In Christoffersen v. Howarth, the Plaintiff was injured in a motor vehicle accident, and brought an ICBC claim for pain and suffering for the soft tissue injuries that she suffered. ICBC’S lawyer submitted that the impact was a low velocity one, and that the Plaintiff could not have been injured as a result. ICBC’S lawyer further submitted that the minimal damage to the vehicle was the only evidence needed to prove that the Plaintiff did not sustain any injury. The Court rejected these submissions outright, and awarded the Plaintiff $35,000.00 for pain and suffering for her injuries, which continued 2 1/2 years after the accident up to the time of trial, also noting that she had an excellent prospect of recovery.


[53]         The defendant takes the position that on the basis of the objective fact that there was minimal damage to the vehicles, the Court must exercise caution in accepting subjective injury complaints.  It must examine all of the evidence carefully before concluding that the plaintiff has met the onus of establishing, beyond the balance of probabilities, that she was injured as a result of the collision:  Price v. Kostryba (1986), 70 B.C.L.R. 397 (S.C.) at 398 – 399.  Defendant’s counsel submits that the collision impact was so negligible that plaintiff could not have suffered any injury.  Alternatively, she argues that the plaintiff has either exaggerated her pain or that it is attributable to activities unrelated to the accident. 


[54]         The defendant urges me to draw what she described as the common sense inference that the plaintiff could not have been injured in such a minor collision.  Simply put, the defendant argues that the minimal damage speaks for itself and that no other evidence is necessary to show the plaintiff did not sustain any injury.
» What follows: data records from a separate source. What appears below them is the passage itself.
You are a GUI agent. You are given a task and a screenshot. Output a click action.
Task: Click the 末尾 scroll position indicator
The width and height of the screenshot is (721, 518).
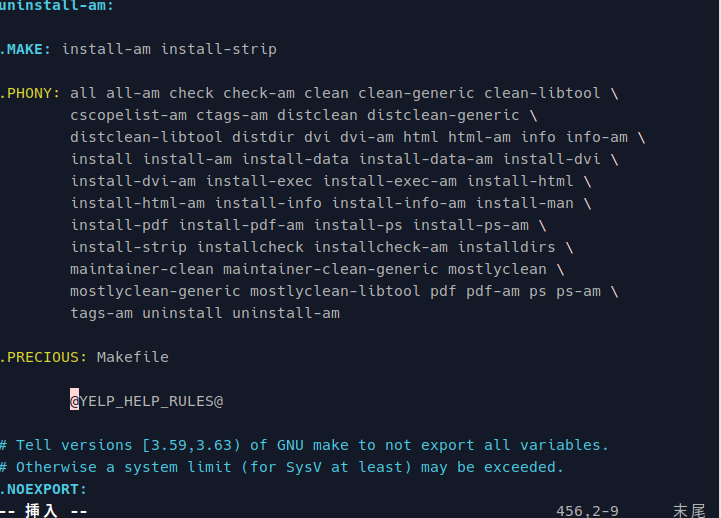(x=689, y=511)
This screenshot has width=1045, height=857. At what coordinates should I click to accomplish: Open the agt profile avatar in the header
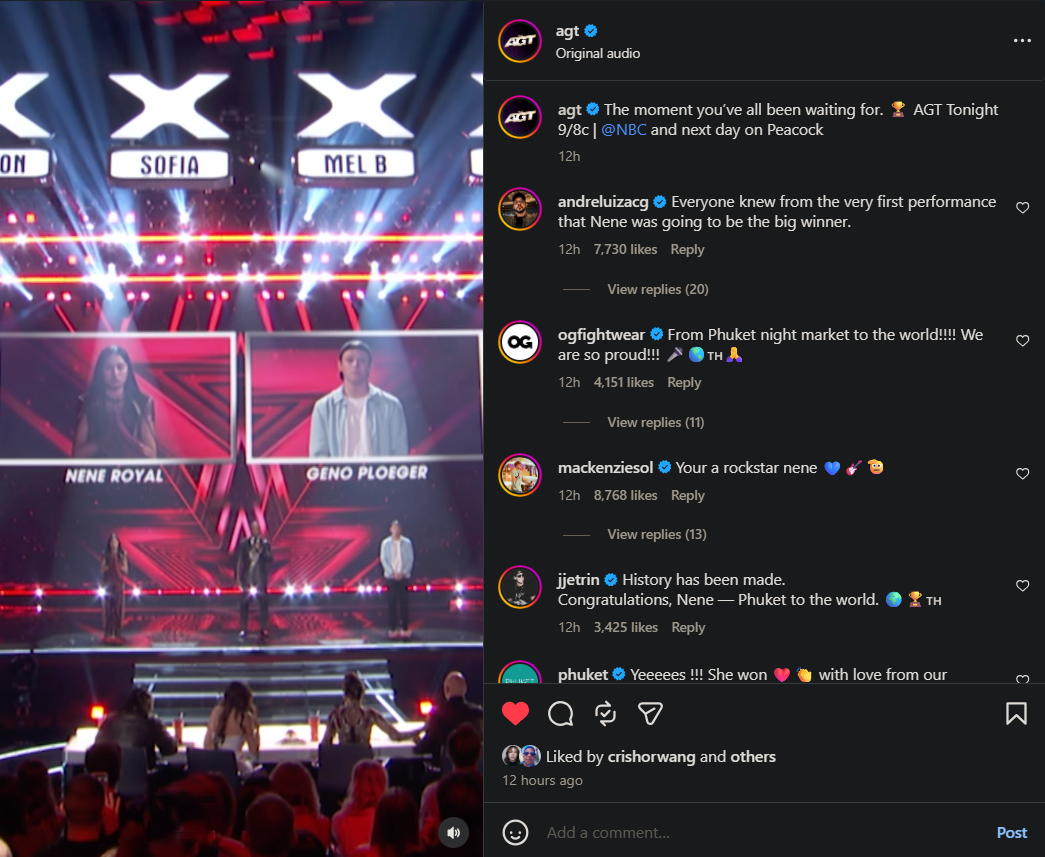pos(520,41)
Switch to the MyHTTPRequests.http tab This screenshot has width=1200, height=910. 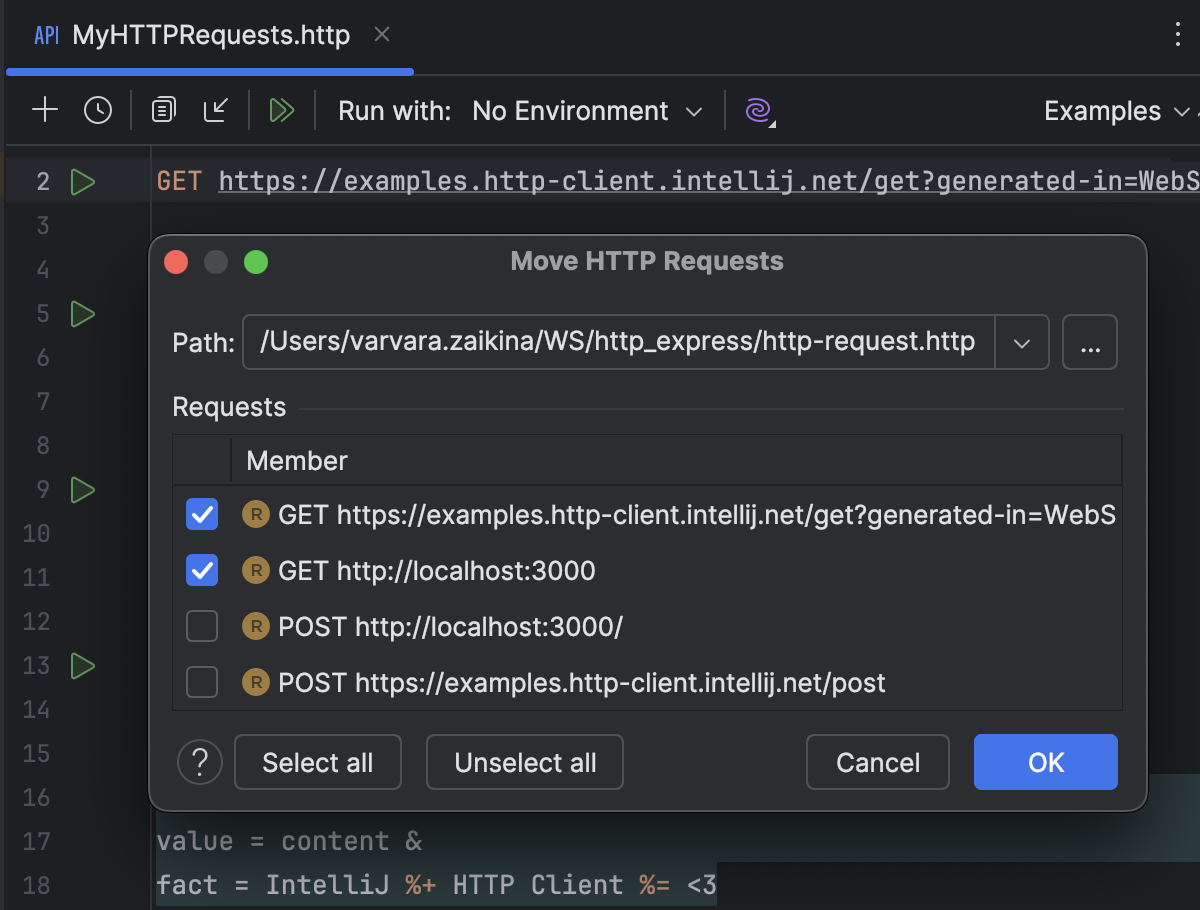point(210,35)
[58]         In order to accept the defendant’s argument, I would have to completely disregard the evidence of both the plaintiff and Dr. Morgan that the plaintiff was injured as a result of the collision.  I am not prepared to do so.  I found each to be credible, honest and forthright.  Their evidence was uncontroverted by the defendant.  At most, the plaintiff’s evidence was shown on cross examination to have been exaggerated in a few minor respects.


[59]         The defendant chose not to lead any medical evidence or opinion to contradict that of Dr. Morgan.  No evidence was led by the defendant regarding the amount of force that the plaintiff’s body was subjected to during the collision or how the shock absorbers built into the vehicles’ bumpers affected the damage that otherwise would have been sustained.  In my view, such evidence was required if the defendant wished to argue that the plaintiff was not injured by this collision.


[60]         I accept that the collision was relatively minor.  However, even a low impact collision can cause injury:Lubick v. Mei, 2008 BCSC 555 at paras. 5-6.  Here, the evidence clearly establishes that this low velocity impact was sufficient to move the plaintiff’s vehicle forward from a completely stopped position even though the plaintiff had her foot on the brake pedal.